═════ EXTRAIT DU TEXTE

Autant personne ne peut pas en vouloir à la partie poursuivante d’user de son droit légal de se pourvoir en cassation, autant le Procureur général ne peut pas échapper au procès d’intention : les motivations politiques, compte tenu de ses liens de subordination avec le Garde des sceaux. Déjà, une frange importante de la population reste dubitative sur les dénonciations faites par la Direction générale de la Sécurité d’Etat qui a enlevé les personnalités mises en cause pendant des jours avant de les mettre à la disposition du Procureur de la République près le Tribunal de grande instance de la Commune III du District.
Comme à l’audience du 23 février, le représentant du ministère public s’est nettement démarqué, avant-hier mardi 02 mars, du réquisitoire écrit du Procureur général pour requérir oralement l’annulation de la Procédure, donc la libération des inculpés. Cette démarcation de deux subordonnés du Procureur général près la Cour d’Appel de Bamako de ses instructions écrites constitue une parfaite illustration du grand malaise au sein du Parquet général mais aussi surtout de l’incapacité du Procureur général de convaincre ses collaborateurs du bien fondé de cette affaire.
Les arguments brandis par le Procureur général n’emportent pas la conviction des deux hauts magistrats du Parquet, de surcroît tous anciens Procureurs de la République près le Tribunal de Grande instance de la Commune III en charge du Pôle économique et financier. On a beau mettre en avant l’adage «la plume est serve, la parole est libre », l’accusation est à la peine dans ce dossier.
Le courage de deux magistrats du Parquet et celui des juges de la Chambre d’accusation sont à saluer. En procédant ainsi, ils prouvent à suffisance qu’ils ne se laissent pas influencer par des paramètres extérieurs dans la gestion de ce dossier. Les magistrats de la Cour suprême devraient avoir le même courage afin de conforter l’Etat de droit et l’exercice des libertés publiques. Ils doivent constater la nullité de la procédure en tirant toutes les conséquences de droit au profit des personnes victimes des pratiques inacceptables dans un Etat de droit.
Le Parquet général de la Cour suprême doit avoir ce courage qui a manqué au Procureur général près de la Cour d’appel de Bamako. «Je crois savoir que, dans l’exercice de sa fonction, le Magistrat, fusse-t-il le Procureur, n’obéît qu’à la loi et à sa conscience. Cela est et reste toujours ma conviction. Je préfère perdre un poste que de perdre mon âme ». Ces mots prononcés en 2014 par l’actuel ministre de la Justice Mohamed Sidda Dicko ont maintenant tous leurs sens. À l’époque, le Procureur de la République près le Tribunal de Grande instance de la commune III qu’il était a démissionné suite à des fortes divergences autour de l’affaire Adama Sangaré avec le ministre de la Justice de l’époque Me Mohamed Ali Bathily.

══════════
═════ LIGNES ENREGISTRÉES

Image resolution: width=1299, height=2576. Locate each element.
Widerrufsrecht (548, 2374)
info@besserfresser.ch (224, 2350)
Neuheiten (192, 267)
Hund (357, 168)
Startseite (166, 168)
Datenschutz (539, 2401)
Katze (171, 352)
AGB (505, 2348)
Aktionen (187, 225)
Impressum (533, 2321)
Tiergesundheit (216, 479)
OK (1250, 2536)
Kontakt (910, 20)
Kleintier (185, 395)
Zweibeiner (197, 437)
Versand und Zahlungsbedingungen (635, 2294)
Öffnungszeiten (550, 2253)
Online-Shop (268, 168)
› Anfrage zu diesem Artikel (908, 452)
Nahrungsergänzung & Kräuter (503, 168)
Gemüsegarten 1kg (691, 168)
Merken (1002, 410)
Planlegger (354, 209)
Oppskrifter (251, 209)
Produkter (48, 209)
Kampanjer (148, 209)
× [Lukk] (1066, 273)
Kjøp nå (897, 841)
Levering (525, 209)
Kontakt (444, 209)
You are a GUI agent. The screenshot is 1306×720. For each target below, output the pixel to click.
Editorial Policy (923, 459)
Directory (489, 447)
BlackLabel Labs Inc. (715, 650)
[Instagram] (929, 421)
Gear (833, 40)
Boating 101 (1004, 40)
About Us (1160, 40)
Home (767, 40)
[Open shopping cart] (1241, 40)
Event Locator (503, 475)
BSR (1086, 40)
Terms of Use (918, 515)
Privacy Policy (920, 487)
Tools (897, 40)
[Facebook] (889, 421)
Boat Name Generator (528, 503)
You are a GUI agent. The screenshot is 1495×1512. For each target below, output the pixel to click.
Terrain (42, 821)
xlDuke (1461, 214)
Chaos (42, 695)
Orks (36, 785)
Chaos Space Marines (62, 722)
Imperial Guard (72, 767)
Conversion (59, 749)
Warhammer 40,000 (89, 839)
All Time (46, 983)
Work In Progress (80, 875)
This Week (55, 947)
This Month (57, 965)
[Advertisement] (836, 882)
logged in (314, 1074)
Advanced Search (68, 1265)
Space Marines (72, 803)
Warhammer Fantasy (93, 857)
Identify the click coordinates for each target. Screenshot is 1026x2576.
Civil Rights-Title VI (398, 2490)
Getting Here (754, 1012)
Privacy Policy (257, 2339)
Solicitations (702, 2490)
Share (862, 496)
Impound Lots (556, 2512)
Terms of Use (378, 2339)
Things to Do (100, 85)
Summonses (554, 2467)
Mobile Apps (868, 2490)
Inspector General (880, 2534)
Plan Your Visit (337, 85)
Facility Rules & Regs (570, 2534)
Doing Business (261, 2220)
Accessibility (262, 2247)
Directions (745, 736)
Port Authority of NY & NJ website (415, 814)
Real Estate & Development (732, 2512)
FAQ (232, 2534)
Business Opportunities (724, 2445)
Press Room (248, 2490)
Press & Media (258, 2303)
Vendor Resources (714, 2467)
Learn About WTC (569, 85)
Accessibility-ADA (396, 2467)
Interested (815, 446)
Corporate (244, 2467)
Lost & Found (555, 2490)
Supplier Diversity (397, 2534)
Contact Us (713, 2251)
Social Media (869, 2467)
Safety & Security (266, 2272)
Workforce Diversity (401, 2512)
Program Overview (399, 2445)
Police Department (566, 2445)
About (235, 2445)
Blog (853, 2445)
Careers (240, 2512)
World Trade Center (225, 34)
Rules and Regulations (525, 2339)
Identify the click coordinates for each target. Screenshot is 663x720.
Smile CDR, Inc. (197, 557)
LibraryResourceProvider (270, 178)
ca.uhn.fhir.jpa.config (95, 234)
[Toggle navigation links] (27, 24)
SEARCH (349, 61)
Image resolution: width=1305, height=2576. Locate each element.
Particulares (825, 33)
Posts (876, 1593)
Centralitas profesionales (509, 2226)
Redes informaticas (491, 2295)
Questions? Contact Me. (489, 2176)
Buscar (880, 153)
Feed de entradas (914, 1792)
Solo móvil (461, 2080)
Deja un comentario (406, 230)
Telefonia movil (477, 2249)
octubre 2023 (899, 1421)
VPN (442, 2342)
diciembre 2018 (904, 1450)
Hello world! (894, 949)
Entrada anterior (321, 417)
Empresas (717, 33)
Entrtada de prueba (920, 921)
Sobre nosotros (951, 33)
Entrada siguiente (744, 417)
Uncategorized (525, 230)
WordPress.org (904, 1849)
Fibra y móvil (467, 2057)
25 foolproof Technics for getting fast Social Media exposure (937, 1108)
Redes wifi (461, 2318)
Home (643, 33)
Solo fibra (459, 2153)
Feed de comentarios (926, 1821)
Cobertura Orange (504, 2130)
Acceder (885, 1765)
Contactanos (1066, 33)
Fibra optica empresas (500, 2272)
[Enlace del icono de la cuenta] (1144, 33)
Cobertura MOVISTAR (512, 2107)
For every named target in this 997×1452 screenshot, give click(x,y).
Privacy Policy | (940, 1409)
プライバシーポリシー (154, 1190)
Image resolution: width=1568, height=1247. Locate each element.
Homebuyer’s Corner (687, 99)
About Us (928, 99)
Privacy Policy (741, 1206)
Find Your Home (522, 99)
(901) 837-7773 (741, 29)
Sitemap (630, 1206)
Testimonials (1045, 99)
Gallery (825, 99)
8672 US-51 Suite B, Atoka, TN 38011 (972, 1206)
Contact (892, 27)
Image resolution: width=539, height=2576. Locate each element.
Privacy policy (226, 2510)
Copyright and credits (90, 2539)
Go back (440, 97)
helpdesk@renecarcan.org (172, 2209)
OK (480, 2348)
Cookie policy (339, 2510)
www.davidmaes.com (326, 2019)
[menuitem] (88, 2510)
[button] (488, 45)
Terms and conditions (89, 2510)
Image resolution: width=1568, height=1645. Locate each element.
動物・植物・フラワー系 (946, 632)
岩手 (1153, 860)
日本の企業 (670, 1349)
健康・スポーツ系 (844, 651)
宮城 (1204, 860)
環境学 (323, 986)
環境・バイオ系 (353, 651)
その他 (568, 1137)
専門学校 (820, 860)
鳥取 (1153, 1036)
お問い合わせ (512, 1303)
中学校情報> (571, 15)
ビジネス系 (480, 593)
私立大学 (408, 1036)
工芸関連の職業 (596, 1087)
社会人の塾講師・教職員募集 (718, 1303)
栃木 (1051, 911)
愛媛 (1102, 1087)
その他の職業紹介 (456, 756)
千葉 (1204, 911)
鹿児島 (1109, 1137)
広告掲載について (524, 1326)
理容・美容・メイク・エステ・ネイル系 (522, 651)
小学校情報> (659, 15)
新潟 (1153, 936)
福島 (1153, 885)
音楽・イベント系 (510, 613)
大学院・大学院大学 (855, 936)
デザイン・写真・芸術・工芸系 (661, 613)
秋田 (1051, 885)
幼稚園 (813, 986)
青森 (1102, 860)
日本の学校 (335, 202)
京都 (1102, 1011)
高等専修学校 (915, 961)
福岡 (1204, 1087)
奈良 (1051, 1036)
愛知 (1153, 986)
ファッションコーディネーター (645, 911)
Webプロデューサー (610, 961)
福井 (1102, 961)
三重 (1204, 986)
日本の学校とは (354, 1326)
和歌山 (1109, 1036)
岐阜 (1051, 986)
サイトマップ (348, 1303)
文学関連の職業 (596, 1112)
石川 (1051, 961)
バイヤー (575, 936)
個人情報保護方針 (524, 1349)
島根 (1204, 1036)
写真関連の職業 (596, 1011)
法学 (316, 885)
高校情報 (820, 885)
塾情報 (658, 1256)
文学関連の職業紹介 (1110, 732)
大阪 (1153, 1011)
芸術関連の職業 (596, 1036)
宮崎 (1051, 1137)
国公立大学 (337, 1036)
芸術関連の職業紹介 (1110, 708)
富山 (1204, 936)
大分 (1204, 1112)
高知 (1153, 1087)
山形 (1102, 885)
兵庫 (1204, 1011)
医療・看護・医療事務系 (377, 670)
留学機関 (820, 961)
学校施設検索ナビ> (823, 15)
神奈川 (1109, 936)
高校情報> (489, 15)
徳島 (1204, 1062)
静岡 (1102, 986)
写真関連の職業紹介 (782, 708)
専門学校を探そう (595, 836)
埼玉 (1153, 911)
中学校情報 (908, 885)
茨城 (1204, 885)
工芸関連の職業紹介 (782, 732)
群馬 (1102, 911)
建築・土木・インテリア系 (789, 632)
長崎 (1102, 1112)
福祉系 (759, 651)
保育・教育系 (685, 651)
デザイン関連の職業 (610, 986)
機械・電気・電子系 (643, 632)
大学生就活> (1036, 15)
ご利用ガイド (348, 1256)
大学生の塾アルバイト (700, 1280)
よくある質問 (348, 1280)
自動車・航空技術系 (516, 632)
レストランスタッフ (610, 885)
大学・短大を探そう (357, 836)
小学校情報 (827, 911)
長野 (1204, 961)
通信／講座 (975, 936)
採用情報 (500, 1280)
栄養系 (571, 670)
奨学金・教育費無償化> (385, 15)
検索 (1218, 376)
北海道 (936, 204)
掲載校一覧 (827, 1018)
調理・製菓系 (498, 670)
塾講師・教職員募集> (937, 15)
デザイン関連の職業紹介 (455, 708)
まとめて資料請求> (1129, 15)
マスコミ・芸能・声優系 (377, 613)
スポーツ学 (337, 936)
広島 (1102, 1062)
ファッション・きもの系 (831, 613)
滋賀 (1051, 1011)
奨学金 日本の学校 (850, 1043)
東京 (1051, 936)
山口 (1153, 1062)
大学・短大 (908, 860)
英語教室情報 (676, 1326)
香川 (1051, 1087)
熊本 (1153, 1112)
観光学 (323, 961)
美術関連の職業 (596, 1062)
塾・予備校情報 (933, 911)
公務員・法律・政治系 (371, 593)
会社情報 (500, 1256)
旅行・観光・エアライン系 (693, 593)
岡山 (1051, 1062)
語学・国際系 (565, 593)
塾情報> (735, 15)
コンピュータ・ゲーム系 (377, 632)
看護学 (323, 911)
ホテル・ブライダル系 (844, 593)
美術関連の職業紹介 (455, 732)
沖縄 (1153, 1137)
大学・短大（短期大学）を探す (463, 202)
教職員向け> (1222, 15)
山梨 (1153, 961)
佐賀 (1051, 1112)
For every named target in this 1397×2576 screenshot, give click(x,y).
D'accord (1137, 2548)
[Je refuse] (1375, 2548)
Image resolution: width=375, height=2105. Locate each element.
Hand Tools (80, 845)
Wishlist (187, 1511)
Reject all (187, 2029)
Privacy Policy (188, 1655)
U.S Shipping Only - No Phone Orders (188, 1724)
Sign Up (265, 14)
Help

══════════

CONSIGNE:
Répondez aux questions suivantes d'après l'extrait sur l'affaire judiciaire devant la Cour d'appel de Bamako.
1. À quelle date a eu lieu l'audience mentionnée avant celle du mardi 02 mars ?
2. Quelle fonction les deux hauts magistrats du Parquet ont-ils tous deux exercée auparavant ?
3. Qui était ministre de la Justice lorsque Mohamed Sidda Dicko a démissionné en 2014 ?

CORRIGÉ:
1. L'audience a eu lieu le 23 février.
2. Ils ont tous deux été Procureurs de la République près le Tribunal de Grande instance de la Commune III, en charge du Pôle économique et financier.
3. Le ministre de la Justice de l'époque était Me Mohamed Ali Bathily.